Scientists have developed a whole new material that is soft but tough that can return to its original shape after being run over by a car or, to use a more natural example, after being walked over by an elephant.
Composed of 80% water, the parts of the material that are not water allow it to act like ultra-hard glass when compressed.
Researchers believe this is the first time that a soft material like this has exhibited excellent resistance to compression.
And after further development, “super jelly” could have a whole host of practical applications, according to the team behind the material, everything from use in soft robotics to improving the flexibility of cartilage replacement used in the human body.
“80% of the water content, you would think it would burst like a balloon, but it is not the case: it remains intact and resists huge compressive forces,” the chemist Oren Scherman from the University of Cambridge in the UK said.
The properties of the hydrogel are apparently at odds with each other.
Elastic hydrogels have many characteristics that make them interesting to materials scientists, but they are generally crushed when compressed.
The reason this “super jelly” is different because of its molecular structure and the way it uses cross-links: two molecules linked by a chemical bond.
Here, barrel-shaped molecules called cucurbiturils acted as crosslinks, each containing two guest molecules in its cavity like a molecular handcuff.
In doing so, these guest molecules stay in place longer than usual.
This means that the network of polymers that control the mechanical properties of the material are more closely linked and better able to withstand compression.
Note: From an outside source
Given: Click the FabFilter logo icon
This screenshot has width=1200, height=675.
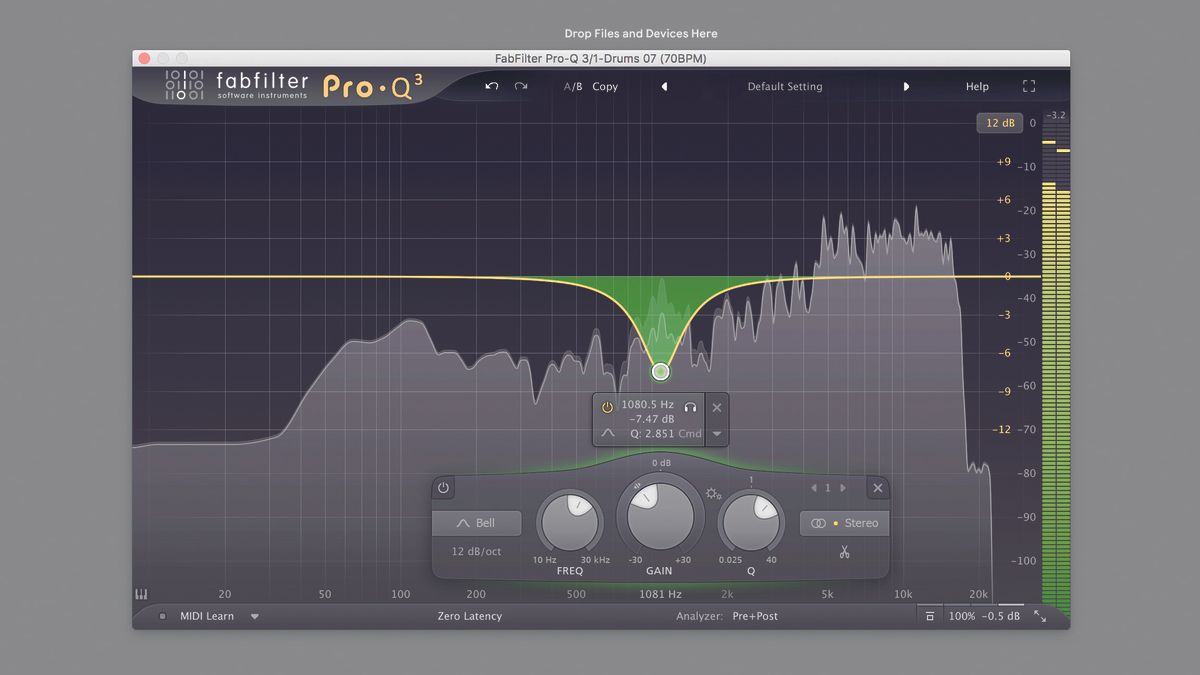Looking at the screenshot, I should (x=183, y=86).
Overall, researchers describe it as a “slowing down” of the material’s dynamics, so its performance can range from rubber-like states to glass-like states.
“The way the hydrogel can withstand compression was amazing, it wasn’t like what we’ve seen in hydrogels,” says University of Cambridge chemist Jade McCune.
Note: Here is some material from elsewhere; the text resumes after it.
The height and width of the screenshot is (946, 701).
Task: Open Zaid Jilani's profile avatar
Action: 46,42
“We also found that compressive strength can be easily controlled by simply changing the chemical structure of the guest molecule inside the handcuff.
While other hydrogels are known for their strength and self-healing, taking the weight of a 1,200 kg (2,646 lb) car like in the video above is not something they have. could have done before.
“As far as we know, this is the first time that glass-like hydrogels have been produced. We’re not just writing something new in the textbooks, which is really exciting, but we’re opening a new chapter in the field of high-performance soft materials,” says Zehuan Huang, chemist at the University of Cambridge and lead author of the study.
One manner wherein this material is probably used is as a hydrogel pressure sensor for the real-time tracking of moves inclusive of standing, walking, and jumping.
It might be capable of deform and take measurements earlier than returning to its original shape.
Further development is needed before the material is ready for biomedical and bioelectronic purposes.
However, this first demonstration holds great promise, as do many other recent developments in hydrogel science.
“People have spent years making rubber-like hydrogels, however that is simply half of the picture,” says Scherman.
“We’ve revisited traditional polymer physics and created a brand new class of materials that span the entire variety of material properties from rubber-like to glass-like, finishing the whole picture.”
This research has been published in Nature Materials.